-- ACTIVITY --
Look in the material below for the line holding "Save my name, email, and". Set it down exactly, with each later line up to and including the line holding "ciocolata (177, 2213)".

-- PROVIDED RECORDS --
__________________________________________________
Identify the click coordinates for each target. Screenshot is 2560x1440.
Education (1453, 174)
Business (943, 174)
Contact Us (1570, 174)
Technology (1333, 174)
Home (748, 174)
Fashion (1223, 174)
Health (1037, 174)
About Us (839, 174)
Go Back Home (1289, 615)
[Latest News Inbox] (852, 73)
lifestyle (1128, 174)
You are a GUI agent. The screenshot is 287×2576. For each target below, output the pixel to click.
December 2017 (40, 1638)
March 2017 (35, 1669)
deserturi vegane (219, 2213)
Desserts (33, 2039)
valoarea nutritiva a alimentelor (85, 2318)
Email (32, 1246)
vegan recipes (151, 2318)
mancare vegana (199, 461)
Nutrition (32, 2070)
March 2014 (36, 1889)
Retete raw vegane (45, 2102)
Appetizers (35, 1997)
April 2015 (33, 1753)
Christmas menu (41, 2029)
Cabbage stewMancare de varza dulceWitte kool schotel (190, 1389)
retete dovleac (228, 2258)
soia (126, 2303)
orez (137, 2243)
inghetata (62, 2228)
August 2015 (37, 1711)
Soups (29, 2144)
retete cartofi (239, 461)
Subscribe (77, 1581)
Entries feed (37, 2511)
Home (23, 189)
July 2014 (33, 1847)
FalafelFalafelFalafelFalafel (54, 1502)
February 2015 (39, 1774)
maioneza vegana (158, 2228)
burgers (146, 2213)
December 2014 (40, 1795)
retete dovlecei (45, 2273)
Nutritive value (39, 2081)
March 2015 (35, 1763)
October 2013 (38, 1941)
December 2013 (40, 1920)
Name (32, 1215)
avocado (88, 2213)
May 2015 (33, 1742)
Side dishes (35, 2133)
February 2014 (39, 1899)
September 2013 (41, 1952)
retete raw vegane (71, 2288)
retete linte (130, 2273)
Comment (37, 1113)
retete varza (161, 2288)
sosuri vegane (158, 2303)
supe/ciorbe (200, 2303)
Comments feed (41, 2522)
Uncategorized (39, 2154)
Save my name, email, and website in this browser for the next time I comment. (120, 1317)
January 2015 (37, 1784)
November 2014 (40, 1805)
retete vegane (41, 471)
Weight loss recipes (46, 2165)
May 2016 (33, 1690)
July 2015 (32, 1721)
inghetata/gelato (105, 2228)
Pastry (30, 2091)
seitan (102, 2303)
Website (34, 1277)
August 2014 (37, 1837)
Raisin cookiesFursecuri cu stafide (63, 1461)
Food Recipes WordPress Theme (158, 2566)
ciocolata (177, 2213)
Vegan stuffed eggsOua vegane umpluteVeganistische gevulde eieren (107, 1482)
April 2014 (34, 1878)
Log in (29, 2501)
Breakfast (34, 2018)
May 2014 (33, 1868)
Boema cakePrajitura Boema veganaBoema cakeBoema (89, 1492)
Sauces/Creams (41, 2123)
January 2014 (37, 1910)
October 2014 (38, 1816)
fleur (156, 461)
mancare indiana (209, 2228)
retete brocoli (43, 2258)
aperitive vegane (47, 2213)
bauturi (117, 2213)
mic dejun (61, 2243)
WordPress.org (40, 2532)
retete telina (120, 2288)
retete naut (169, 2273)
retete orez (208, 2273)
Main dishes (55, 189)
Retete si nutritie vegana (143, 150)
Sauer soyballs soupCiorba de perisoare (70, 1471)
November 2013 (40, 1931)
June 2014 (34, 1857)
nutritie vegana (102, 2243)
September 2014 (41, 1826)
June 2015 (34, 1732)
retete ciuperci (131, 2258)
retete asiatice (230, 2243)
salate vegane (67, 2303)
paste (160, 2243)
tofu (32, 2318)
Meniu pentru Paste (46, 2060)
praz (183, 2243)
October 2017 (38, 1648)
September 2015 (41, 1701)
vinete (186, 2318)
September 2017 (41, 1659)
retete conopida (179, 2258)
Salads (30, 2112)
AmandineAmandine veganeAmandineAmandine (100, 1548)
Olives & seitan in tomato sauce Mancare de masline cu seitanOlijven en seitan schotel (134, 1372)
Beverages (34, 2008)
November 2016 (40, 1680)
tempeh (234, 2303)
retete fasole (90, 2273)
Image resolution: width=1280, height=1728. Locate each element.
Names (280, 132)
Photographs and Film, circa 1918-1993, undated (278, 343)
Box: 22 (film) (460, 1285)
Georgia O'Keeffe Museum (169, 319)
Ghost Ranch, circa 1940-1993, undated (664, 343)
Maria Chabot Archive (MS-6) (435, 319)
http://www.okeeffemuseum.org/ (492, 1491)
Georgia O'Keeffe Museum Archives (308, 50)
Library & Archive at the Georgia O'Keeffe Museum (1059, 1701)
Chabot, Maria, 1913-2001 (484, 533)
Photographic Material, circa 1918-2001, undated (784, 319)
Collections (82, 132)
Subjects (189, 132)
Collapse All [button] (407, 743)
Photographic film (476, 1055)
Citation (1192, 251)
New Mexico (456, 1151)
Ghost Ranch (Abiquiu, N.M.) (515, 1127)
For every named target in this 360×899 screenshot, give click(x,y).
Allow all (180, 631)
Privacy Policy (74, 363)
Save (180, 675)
__________________________________________________
-- PROBLEM SOLUTION --
Save my name, email, and website in this browser for the next time I comment. (120, 1317)
January 2015 (37, 1784)
November 2014 (40, 1805)
retete vegane (41, 471)
Weight loss recipes (46, 2165)
May 2016 (33, 1690)
July 2015 (32, 1721)
inghetata/gelato (105, 2228)
Pastry (30, 2091)
seitan (102, 2303)
Website (34, 1277)
August 2014 (37, 1837)
Raisin cookiesFursecuri cu stafide (63, 1461)
Food Recipes WordPress Theme (158, 2566)
ciocolata (177, 2213)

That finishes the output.